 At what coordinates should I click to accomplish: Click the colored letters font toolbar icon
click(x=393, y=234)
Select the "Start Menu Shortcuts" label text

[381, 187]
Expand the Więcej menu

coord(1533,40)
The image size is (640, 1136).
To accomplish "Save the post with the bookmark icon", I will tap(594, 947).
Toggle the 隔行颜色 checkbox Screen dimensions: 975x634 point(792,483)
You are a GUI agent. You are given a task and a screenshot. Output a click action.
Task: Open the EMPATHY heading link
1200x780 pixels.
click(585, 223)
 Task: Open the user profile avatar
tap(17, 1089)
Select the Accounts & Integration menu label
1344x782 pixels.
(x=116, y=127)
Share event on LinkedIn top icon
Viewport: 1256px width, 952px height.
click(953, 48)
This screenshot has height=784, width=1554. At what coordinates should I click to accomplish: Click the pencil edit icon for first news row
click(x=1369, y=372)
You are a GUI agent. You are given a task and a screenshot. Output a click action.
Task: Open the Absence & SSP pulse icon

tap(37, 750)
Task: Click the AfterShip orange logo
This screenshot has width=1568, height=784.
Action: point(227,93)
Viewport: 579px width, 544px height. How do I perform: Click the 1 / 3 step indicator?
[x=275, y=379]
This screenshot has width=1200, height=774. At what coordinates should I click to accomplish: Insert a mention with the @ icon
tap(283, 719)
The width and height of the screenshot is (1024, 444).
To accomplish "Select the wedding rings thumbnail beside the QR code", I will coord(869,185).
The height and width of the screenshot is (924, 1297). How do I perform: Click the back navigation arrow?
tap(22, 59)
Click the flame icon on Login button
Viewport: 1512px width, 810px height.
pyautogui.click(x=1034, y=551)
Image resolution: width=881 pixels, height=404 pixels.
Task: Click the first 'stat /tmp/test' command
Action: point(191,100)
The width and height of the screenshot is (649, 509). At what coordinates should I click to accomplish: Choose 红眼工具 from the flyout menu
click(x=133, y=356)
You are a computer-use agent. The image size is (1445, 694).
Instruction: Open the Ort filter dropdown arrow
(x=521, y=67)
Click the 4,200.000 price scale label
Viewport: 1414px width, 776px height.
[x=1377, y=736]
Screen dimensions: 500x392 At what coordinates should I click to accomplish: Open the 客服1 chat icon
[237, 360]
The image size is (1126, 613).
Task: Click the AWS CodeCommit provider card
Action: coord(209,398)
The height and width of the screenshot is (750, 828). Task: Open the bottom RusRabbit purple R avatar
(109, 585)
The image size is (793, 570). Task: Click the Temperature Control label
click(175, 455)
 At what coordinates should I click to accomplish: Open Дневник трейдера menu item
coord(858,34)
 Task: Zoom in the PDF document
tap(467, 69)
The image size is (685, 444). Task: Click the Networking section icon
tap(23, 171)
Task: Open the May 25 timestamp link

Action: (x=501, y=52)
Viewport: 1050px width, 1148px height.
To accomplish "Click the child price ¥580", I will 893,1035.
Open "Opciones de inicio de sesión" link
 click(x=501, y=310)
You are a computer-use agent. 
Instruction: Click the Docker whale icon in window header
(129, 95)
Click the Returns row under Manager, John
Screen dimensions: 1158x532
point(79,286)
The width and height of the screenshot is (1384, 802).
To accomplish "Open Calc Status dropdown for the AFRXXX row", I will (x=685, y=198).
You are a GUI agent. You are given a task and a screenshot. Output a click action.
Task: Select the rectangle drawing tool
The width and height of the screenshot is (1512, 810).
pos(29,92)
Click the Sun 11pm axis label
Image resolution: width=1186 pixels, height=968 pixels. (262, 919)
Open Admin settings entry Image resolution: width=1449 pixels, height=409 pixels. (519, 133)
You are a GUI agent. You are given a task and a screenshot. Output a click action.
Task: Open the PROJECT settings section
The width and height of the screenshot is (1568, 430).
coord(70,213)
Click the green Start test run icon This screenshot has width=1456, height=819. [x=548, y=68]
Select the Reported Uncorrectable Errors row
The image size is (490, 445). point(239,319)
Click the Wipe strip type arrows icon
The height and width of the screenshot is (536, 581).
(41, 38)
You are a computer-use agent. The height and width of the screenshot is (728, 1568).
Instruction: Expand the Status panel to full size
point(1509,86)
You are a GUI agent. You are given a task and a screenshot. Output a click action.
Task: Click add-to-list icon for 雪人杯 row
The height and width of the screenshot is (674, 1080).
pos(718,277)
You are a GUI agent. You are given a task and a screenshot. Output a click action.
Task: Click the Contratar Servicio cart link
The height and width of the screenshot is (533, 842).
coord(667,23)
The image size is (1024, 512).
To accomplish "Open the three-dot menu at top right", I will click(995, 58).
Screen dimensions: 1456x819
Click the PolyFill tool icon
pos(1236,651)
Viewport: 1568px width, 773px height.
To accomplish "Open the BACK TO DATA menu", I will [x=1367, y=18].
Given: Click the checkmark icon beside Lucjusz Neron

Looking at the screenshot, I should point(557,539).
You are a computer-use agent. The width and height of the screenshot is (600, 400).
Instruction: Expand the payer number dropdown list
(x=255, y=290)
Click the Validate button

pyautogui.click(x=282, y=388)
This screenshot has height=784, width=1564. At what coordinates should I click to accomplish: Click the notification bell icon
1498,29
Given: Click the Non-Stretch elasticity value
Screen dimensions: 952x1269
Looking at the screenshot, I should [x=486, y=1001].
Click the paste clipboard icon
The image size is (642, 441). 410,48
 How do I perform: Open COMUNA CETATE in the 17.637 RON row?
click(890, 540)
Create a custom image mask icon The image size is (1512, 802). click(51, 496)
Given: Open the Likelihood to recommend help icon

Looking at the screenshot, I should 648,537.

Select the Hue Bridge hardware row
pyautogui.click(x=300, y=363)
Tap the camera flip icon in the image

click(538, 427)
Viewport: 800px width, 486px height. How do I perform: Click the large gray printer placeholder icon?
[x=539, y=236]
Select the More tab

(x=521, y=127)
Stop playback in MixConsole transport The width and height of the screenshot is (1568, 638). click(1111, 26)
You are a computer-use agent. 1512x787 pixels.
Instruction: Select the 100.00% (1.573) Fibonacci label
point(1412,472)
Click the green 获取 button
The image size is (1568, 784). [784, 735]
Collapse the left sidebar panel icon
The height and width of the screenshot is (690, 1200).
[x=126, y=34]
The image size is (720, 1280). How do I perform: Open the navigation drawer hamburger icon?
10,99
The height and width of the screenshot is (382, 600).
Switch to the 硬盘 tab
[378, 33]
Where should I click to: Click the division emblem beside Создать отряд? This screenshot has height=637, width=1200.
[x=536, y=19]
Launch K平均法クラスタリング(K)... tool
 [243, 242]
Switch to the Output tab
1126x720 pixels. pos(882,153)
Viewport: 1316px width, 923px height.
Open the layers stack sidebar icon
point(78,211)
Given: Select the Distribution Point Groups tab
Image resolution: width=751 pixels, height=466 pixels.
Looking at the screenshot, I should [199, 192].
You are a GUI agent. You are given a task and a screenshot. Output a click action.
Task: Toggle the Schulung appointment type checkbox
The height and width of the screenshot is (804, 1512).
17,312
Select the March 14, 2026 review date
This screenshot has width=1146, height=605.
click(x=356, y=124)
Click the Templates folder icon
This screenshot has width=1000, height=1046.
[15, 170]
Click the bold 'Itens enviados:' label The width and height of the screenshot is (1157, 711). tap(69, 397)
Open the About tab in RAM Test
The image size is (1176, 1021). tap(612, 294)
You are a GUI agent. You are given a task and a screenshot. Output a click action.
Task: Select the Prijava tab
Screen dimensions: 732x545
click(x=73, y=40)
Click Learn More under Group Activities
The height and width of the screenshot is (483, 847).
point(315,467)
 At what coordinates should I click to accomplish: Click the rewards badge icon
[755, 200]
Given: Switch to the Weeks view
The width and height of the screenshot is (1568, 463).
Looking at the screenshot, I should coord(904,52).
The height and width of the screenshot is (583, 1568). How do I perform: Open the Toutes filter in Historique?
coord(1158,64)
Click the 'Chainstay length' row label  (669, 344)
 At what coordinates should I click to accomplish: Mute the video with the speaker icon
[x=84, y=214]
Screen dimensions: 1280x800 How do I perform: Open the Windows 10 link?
=====
• _INSTRUCTIONS TO FOLLOW_
Print only what lies in the material above starting at the line with "Open the About tab in RAM Test" and ending at the line with "Click the 'Chainstay", every line exactly as given.

• _SOLUTION_
Open the About tab in RAM Test
The image size is (1176, 1021). tap(612, 294)
You are a GUI agent. You are given a task and a screenshot. Output a click action.
Task: Select the Prijava tab
Screen dimensions: 732x545
click(x=73, y=40)
Click Learn More under Group Activities
The height and width of the screenshot is (483, 847).
point(315,467)
 At what coordinates should I click to accomplish: Click the rewards badge icon
[755, 200]
Given: Switch to the Weeks view
The width and height of the screenshot is (1568, 463).
Looking at the screenshot, I should coord(904,52).
The height and width of the screenshot is (583, 1568). How do I perform: Open the Toutes filter in Historique?
coord(1158,64)
Click the 'Chainstay length' row label  (669, 344)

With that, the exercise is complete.